Circuit Breakers and Disconnects
Finally, we have the final control elements of the electric power industry: circuit breakers and disconnects. These two types of devices are common in that they both serve to connect and disconnect portions of a power system. They differ in their ability to interrupt current: circuit breakers are built with very rugged electrical contacts capable of safely and reliably interrupting huge magnitudes of electric current (including currents arising from short-circuit faults in the power system), whereas disconnects are switches that cannot make or break such large currents, and are intended to be operated only when the series-connected circuit breaker is open (tripped).
The following photographs show sets of three-phase 115 kV disconnects, the left-hand photograph showing a set in the closed position and the right-hand photograph showing a set in the open position:
As you can see, a high-voltage disconnect is nothing more than an open-air knife switch. Some are manually operated (by a lever or a hand crank) while others use an electric motor for remote operation by a SCADA system or by an operator in a substation control room.
Medium-voltage and high-voltage circuit breakers come in a variety of shapes and sizes. Perhaps the most significant difference between them is the method(s) employed to extinguish the electric arc formed when the contacts separate to interrupt line current. Some circuit breakers have their contacts immersed in a tank of dielectric oil, while others use contacts sealed inside of vacuum chambers (where there is no gas at all to ionize and create an arc), or enclose their contacts in chambers filled with a special dielectric gas such as sulfur hexafluoride (SF6 ), or use high-pressure jets of air to “blow out” the arc.
The photograph on the left shows a legacy oil-tank circuit breaker in a 115 kV substation yard, consisting of three separate tanks containing contacts to interrupt one phase each. All three contacts operate simultaneously by the same mechanism. The right-hand photograph shows a more modern circuit breaker design, this one in a 250 kV substation yard, enclosing its three contact sets in pressurized SF6 gas:
Safe and effective interruption of electric current at these elevated potentials demands quick contact action, and this is possible only with some form of stored-energy mechanism inside the circuit breaker. Some large circuit breakers use reservoirs filled with compressed air as the actuating medium, the reservoir maintained in a state of high pressure by an electric air compressor.

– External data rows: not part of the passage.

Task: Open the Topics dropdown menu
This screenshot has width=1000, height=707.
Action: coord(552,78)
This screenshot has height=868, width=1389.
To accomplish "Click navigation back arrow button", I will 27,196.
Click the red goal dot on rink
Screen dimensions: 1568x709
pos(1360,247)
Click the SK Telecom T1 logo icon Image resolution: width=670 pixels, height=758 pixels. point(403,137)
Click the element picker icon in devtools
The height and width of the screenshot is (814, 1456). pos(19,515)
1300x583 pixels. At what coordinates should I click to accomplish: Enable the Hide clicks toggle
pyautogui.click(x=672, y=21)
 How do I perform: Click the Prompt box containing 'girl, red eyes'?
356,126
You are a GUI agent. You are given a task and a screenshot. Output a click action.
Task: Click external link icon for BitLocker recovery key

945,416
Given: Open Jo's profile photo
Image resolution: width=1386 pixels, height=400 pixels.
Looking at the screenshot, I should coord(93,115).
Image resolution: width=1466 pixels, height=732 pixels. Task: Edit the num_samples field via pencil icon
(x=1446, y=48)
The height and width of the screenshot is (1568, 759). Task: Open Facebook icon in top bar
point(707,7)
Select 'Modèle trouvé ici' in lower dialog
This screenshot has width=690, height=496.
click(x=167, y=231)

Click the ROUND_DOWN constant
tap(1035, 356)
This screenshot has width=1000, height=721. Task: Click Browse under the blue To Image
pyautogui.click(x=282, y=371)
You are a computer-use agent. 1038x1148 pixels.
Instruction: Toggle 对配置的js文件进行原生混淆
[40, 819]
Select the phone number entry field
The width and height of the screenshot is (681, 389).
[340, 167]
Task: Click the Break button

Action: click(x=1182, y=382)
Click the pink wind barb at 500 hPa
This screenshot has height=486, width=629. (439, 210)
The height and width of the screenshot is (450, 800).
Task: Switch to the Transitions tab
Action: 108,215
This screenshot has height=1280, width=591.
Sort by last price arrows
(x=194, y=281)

Other circuit breakers use mechanical springs pre-charged by an electric motor and gear mechanism. In all designs, though, the energy required to quickly close and open (trip) the circuit breaker contacts is provided by some energy-storage mechanism, that energy released on command by electric solenoid coils which may be remotely operated by human action and/or by protective relays. Putting all these devices together and representing them in schematic form, we see the following example whereby a protective relay senses line current and issues a “trip” command to the medium- voltage (4160 volt AC) circuit breaker in the event of an overcurrent (fault) condition:
125 volt DC “station” power is used in this particular system for high reliability, ensuring the protective system will still be able to function even if an interruption occurs in AC power to the station. This 125 volt battery bank is maintained in a continuous state of charge by an AC-DC battery charger fed from the AC power source (not shown).
In summary, electric power systems employ automation to measure power conditions and take protective action when needed in the event of major line or device faults. These automated systems resemble industrial process control and safety systems in their three-part division (sensing, control, and final action) as well as in their graphical representation, calibration, and other maintenance.